The IRS has released its annual list of the top 12 tax scams that taxpayers should avoid (IR-2018-66). These tax scams are:
- Phishing: Taxpayers should be alert to potential fake emails or websites looking to steal personal information. Keep in mind that the IRS never initiates contact with taxpayers via email about a bill or tax refund.
- Phone Scams: Phone calls from criminals impersonating IRS agents remain an ongoing threat to taxpayers. They threaten taxpayers with police arrest, deportation and license revocation, among other things, which is something the IRS will never do.
- Identity Theft: Taxpayers should be alert to tactics aimed at stealing their identities, not just during the tax filing season, but all year long. The IRS is making progress in cutting down on the incidents of identity theft, but there’s still ongoing threats.
- Return Preparer Fraud: While the vast majority of tax professionals provide honest, high-quality service, there are some unscrupulous return preparers. Don’t work with these dishonest preparers.

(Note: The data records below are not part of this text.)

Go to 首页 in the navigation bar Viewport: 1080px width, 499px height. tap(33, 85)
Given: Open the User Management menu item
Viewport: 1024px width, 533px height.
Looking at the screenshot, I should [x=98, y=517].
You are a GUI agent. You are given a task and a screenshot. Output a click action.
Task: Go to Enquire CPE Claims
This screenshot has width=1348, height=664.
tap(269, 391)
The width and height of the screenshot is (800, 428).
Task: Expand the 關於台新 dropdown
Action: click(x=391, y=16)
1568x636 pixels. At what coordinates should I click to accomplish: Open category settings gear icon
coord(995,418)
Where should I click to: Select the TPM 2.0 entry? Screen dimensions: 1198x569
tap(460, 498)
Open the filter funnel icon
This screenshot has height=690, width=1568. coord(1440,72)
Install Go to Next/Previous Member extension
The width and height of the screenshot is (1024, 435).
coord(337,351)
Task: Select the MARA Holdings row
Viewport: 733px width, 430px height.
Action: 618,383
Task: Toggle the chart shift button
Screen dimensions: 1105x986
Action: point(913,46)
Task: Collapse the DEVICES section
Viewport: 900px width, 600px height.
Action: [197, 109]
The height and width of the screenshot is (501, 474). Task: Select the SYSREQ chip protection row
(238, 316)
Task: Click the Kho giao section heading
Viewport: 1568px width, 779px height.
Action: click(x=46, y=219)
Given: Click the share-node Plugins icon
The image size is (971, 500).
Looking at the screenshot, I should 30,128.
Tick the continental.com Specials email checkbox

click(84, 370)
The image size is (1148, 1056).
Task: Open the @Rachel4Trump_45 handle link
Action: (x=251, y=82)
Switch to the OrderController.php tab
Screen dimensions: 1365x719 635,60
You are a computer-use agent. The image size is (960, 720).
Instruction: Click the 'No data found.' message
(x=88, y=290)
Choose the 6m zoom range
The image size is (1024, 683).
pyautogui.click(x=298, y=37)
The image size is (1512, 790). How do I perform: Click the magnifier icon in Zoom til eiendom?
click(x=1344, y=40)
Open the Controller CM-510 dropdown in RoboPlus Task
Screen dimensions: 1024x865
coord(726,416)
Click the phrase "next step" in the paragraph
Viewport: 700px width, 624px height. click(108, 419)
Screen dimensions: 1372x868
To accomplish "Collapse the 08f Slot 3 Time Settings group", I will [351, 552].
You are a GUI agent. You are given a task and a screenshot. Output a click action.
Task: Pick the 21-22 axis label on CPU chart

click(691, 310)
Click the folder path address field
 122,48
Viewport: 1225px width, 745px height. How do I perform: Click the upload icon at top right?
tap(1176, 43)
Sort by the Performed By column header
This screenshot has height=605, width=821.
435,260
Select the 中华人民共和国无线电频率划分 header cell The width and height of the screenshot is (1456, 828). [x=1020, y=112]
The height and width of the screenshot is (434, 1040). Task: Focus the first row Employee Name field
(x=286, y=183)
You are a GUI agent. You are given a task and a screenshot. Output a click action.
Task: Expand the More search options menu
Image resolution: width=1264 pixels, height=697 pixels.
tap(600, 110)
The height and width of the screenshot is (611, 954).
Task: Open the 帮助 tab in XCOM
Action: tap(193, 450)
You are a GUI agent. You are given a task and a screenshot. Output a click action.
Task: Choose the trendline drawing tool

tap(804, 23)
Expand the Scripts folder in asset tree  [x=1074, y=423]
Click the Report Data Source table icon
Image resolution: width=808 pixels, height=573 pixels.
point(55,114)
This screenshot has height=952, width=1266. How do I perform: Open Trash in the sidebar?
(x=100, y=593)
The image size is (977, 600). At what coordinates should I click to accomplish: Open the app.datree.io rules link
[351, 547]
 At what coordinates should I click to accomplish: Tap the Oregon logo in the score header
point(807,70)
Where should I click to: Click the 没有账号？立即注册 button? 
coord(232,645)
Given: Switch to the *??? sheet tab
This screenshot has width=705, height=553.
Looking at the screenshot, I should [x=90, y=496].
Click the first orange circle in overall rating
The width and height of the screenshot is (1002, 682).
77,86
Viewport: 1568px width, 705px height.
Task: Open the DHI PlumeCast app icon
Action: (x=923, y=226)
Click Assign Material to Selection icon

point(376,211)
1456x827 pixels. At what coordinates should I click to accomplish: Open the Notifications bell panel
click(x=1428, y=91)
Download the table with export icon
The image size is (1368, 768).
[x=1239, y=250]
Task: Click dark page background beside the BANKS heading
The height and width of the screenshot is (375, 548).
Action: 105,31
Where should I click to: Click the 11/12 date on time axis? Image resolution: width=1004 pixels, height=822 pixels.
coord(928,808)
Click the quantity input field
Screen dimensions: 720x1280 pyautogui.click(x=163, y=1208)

- Fake Charities: Groups masquerading as charitable organizations solicit donations from unsuspecting contributors, especially following disasters. Be wary of charities with names similar to familiar or nationally-known organizations and check the status of charitable organizations at https://apps.irs.gov/app/eos/.
- Inflated Refund Claims: Steer clear of preparers who ask clients to sign a blank return, promise a big refund before looking at taxpayer records, or charge fees based on a percentage of the refund. These are indications that they’re up to no good and taxpayers end up paying the price.
- Excessive Claims for Business Credits: Avoid improperly claiming the fuel tax credit, which is a tax benefit usually limited to off-highway business use (e.g., in farming). Taxpayers should also avoid misuse of the research credit.
- Falsely Padding Deductions on Returns: Don’t be tempted to falsely inflate deductions or expenses on tax returns to pay less than what’s owed or potentially receive larger refunds. Think twice before overstating charitable contributions and business expenses.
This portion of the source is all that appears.